Peer to Peer Lending Tax Summary
- The first £1,000 earned from P2P can be tax free under the Personal Savings Allowance. For higher rate taxpayers this is capped at £500.
- P2P investments held within an Innovate Finance ISA (IFISA), yield tax-free returns. This includes ISA transfers and new ISA money, upto £20,000 per tax year.
- P2P can be held within a SIPP account. However, only niche SIPP providers offer these accounts and they can be expensive.
- Any losses due to defaults can be offset against any gains.
What is the Personal Savings Allowance?
Since April 2016, non-cash ISA savings benefit from a tax relief known as the Personal Savings Allowance. Interest from current accounts and any peer to peer investments are eligible under the allowance. The allowance is £1,000 for basic rate tax payers and £500 for higher rate tax payers. Considering a 5% return, a basic rate taxpayer could invest £20,000 and receive £1,000 interest tax free. Similarly, a higher rate taxpayer could invest £10,000 before paying tax on the £500 earned.

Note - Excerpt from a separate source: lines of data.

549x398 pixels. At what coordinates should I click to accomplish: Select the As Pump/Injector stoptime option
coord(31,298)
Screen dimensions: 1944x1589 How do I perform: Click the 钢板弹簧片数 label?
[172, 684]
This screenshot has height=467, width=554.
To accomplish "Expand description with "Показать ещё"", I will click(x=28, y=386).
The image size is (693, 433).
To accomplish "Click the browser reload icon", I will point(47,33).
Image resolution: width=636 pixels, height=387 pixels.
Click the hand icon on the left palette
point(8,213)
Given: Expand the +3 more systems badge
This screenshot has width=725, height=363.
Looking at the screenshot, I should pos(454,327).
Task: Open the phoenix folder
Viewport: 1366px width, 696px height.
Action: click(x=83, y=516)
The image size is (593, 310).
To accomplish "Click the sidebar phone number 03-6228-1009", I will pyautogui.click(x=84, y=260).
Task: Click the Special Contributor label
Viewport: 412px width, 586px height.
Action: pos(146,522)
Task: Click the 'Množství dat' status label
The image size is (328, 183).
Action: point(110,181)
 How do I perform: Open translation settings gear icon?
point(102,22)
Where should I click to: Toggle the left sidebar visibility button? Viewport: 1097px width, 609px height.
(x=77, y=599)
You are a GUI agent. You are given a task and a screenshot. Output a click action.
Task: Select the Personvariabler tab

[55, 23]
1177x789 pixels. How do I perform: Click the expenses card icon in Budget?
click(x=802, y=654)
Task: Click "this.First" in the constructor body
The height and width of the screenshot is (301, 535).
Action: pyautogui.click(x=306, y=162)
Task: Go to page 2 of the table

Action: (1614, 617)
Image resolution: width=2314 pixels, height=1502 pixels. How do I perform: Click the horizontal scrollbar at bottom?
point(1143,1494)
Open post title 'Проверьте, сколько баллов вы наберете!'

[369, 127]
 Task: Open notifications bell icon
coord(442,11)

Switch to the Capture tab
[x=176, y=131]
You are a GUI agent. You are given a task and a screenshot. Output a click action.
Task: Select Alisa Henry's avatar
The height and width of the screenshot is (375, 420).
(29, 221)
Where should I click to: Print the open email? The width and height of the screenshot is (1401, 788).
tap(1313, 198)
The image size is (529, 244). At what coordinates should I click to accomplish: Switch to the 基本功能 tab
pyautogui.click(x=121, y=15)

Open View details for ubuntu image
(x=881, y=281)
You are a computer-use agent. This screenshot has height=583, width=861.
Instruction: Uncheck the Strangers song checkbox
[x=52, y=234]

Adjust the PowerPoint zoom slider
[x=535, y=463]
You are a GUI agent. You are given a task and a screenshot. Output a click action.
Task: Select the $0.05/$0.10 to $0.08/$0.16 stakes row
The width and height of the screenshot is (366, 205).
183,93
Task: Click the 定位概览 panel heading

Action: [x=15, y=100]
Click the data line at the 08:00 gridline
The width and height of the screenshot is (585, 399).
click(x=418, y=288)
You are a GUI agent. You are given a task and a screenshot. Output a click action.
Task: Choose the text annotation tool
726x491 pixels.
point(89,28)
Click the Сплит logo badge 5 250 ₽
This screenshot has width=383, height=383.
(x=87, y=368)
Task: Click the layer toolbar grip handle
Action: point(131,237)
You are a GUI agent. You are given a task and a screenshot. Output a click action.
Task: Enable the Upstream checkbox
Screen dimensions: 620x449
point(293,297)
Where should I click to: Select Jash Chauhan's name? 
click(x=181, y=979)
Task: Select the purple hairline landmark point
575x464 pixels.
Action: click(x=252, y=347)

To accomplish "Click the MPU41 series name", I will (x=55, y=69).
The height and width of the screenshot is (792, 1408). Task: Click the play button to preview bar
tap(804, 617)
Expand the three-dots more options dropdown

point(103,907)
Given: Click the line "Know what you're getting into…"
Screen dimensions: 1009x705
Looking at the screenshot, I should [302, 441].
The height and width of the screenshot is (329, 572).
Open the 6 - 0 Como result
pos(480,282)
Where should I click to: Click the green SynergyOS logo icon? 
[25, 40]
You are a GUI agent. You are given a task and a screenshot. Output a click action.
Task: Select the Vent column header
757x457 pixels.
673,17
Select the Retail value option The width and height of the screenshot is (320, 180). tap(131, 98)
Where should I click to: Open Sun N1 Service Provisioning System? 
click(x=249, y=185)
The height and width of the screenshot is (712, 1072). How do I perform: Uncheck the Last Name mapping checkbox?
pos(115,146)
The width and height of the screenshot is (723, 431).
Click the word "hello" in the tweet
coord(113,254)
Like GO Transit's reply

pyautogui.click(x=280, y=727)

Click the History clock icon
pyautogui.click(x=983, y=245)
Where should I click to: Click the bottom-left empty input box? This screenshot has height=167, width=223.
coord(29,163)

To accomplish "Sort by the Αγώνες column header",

This allowance was commonly used amongst investors in P2P while they waited for the larger P2P platforms to offer the IFISA. The levels of returns and investment amounts generally align with the average investment amounts of the industry (£8,000 – £20,000). It’s further common for a husband to open an account in their wife’s name (or vice versa), spreading the benefit across the household.
Investing through an IFISA
The Innovative Finance ISA (IFISA) was launched in April 2016, allowing peer to peer investments (P2P) to be held within a tax-efficient ISA wrapper. Investors are allowed to subscribe a limit of £20,000 per tax year, either entirely to the Innovate Finance ISA (IFISA) or split between multiple ISA types. ISA transfers are also generally accepted by the P2P platforms offering the IFISA.
The majority of the UK P2P platforms are now offering the IFISA, as displayed in the Orca IFISA table by clicking below.
Can I invest through my pension?
In short, yes, it is possible to hold P2P investments in a SIPP account. However, due to specific rules, only a number of smaller more niche SIPP providers offer this as an option. Peer to peer lending is classified as a non-standard asset which increases the capital adequacy requirements of the SIPP providers. This comes at a cost which is passed on to the customer, incorporated into the fees of the SIPP. This makes the tax benefit of investing through a SIPP only worthwhile for large holdings. Morgan Lloyd and London Colonial offer SIPPs which accept peer to peer investments.
SIPPs were discussed at length in a previous article here: ‘Will Major SIPP Providers Ever Adopt P2P?‘
Can losses be offset against gains?
Any losses suffered from defaulted loans can be offset against any gains from loans repaid. For P2P platforms that operate an Autobid function, where diversification occurs automatically, this offset is incorporated into the Autobid.
How to pay tax on P2P income
P2P platforms provide annual tax statements which can be used to help declare any tax obligations. Investors who complete annual tax returns are required to declare their P2P income in their tax return. If paying tax through PAYE, investors are able to contact their local tax office and declare their income by sending the P2P annual tax statements, accompanied with a letter. In this circumstance, the local tax office will be able to adjust the PAYE tax code for the deduction to occur through the investor’s salary.